Chicken George and Harris speculation
Fury in Harris over land speculation in Luskentyre flows directly from a Crofters Commission decision to ignore strong representations from the community landlords, the West Harris Trust, five years ago.
In correspondence seen by the Gazette, the Trust pleaded with the Commission for a role in determining the tenancy of 1 Luskentyre – which could now have 14 structures built on it to accommodate up to 60 tourists at a time, if the latest planning application is granted.
The plans, due to be discussed later this month, have brought to a head concerns about over-development in areas of natural beauty and a market which puts crofting tenancies far beyond local reach, often for speculative purposes.
The owner-occupying tenant of the croft, Andrew Bartlett, has applied to install eight glamping pods in addition to three for which he already has consent.
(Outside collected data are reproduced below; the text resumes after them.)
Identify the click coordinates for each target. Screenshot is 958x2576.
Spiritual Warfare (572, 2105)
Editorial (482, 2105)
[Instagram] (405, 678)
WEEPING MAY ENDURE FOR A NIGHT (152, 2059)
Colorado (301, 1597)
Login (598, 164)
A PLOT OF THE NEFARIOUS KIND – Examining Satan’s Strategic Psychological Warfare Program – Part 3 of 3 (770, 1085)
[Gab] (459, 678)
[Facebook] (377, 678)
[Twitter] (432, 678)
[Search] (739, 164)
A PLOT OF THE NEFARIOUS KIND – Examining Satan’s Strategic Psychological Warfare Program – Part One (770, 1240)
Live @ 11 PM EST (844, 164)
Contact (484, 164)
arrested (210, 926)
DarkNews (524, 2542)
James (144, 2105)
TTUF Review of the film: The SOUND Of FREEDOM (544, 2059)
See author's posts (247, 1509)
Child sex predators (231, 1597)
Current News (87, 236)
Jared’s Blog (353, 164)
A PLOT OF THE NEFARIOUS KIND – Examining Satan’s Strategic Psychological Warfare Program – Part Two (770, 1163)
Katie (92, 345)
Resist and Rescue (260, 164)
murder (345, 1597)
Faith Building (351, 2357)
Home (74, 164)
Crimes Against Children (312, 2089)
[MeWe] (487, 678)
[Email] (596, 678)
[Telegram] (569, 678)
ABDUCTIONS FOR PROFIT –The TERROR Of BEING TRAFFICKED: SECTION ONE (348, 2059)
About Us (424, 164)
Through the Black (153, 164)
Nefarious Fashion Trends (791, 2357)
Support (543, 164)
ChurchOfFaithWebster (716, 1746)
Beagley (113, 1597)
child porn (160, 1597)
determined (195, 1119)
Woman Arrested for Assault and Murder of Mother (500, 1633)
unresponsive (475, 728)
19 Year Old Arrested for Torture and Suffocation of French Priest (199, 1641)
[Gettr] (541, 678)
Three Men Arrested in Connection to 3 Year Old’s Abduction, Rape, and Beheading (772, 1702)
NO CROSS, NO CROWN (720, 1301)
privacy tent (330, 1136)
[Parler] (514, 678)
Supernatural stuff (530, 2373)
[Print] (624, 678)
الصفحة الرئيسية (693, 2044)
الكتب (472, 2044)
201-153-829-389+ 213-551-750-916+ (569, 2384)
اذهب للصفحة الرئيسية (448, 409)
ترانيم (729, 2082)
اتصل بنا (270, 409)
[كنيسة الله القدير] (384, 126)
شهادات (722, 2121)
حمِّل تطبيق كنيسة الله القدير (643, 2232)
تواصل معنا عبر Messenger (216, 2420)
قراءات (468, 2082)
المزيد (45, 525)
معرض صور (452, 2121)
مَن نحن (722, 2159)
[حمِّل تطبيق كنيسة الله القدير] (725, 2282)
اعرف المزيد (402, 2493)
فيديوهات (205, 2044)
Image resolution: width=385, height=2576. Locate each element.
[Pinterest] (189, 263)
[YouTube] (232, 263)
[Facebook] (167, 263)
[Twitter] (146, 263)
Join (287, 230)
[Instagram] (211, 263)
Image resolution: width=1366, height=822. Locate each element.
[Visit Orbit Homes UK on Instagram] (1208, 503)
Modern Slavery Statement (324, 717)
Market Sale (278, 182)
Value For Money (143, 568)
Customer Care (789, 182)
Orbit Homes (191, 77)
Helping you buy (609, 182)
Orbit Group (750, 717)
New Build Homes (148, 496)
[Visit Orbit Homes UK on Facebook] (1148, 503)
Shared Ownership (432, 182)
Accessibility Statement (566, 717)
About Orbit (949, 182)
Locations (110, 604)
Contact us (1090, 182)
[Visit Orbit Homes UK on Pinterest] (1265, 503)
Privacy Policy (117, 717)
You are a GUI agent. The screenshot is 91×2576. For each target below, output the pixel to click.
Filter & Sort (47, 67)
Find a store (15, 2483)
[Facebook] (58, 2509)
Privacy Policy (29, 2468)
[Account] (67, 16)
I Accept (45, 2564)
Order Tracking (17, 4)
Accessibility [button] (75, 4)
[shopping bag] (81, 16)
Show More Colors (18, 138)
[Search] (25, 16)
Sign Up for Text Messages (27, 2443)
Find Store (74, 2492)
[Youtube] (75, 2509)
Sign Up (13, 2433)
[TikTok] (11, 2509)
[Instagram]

Last year, Mr Bartlett’s partner, Teresa Atkinson, told a gushing article in Scotland on Sunday: “When we came to see the (original croft) house, we turned around and looked at the view and thought ‘we have to have it’.” Shortly afterwards they sold it and it is now rented out as a holiday home.
The four person pods are so large that the first to arrive could not pass through the cattle-grid pillars at the entrance to the village and is now stranded in a lay-by off the main road.
Mr Bartlett – who alighted upon Harris in 2015 – quickly acquired the tenancies of two crofts on the island with the approval of the Crofting Commission. He had previously lived in Orkney where he and his brother ran a burger and kebab shop, under the name Chicken George..
Their company Chicken George (Scotland) Ltd was dissolved in 2016. Prior to that, Mr Bartlett and his brother were directors of UK Blending Ltd in Clacton-on-Sea which they founded in 1999 to make flavourings for crisps. Andrew Bartlett disposed of his stake in 2016, as he arrived in Harris with investment plans.
West Harris Trust was deeply suspicious of what was happening – and with good reason. In February 2016, the Trust wrote to the Commission saying they had previously raised with them the tenancy of 1 Luskentyre following the death of the tenant, an elderly lady who for practical purposes had died intestate.
In fact, her will left the croft to a Harris person who predeceased her and then no family agreement could be reached about assignation to a potential family nominee. As a result, the executors of her estate were free to sell both house and crofting tenancy as one on the open market, subject to Crofting Commission approval.
The Trust’s letter stated: “It is now being reported locally that the tenancy has been approved; could you confirm if this is the case and if not could you also confirm what consultation would take place with the Trust (and the local grazings committee) prior to a formal decision.
“The Croft was advertised on the market for offers over £220,000. We understand the final offers to be over £250,000. As you can imagine this will prevent any young local crofters securing a Croft and it is fair to say the directors were aghast at the price being asked.
“It has also been reported locally that the successful prospective new tenant has only recently purchased another Croft in North Harris (Maruig). If this indeed the case it is clear evidence of speculative purchase of Croft tenancies. I would be pleased if you could confirm that the Trust and local community will have the opportunity to comment on this assignation request”.
Five days later, the Commission’s Finlay Beaton confirmed the tenancy was still in the name of Miss Marion Mackinnon and must be resolved by the Executor by November 2016, within two years of her death. The prospective tenant could either use “the assignation route” or else “proceed under Section 11” of the 1993 Crofters Act “where the Executor of the deceased crofter gives notice of the transfer … to the Landlord who will accept the transferee as tenant”
Mr Beaton asserted that there was “no legal requirement nor is it Commission procedure to consult with landlords or committees as standard.”
The Trust greeted this letter with dismay and asked for clarification of the Commission’s position. “Will the Commission have a role in approving this assignation or not? We don't quite follow the references you have made to the 1993 Act; the wording seems to suggest that the Landlord is notified and has to accept the proposed tenant?
“Also, if this is the case, how does this square with the stated Commission policy to discourage multiple tenancies/Croft collecting or even the basic suitability of the proposed tenant … (we were) always under the impression that the Commission was the final arbiter in the transfer of a tenancy”The Trust response asked: “Does the Commission have a view on this or the fact that the proposed purchaser has recently purchased another Croft. Will the Commission establish, in those circumstances, if plans submitted to acquire one Croft have been complied with before approving the purchase of a second tenancy?”Mr Bartlett continues to be listed on the Register Crofts as owner occupier (i.e. his own landlord) of 1 Luskentyre and 5 Maruig.
The Gazette has sent a list of detailed questions to the Commission about the circumstances in which Mr Bartlett acquired two croft tenancies, almost simultaneously, with their approval and in the face of specific warnings about land speculation.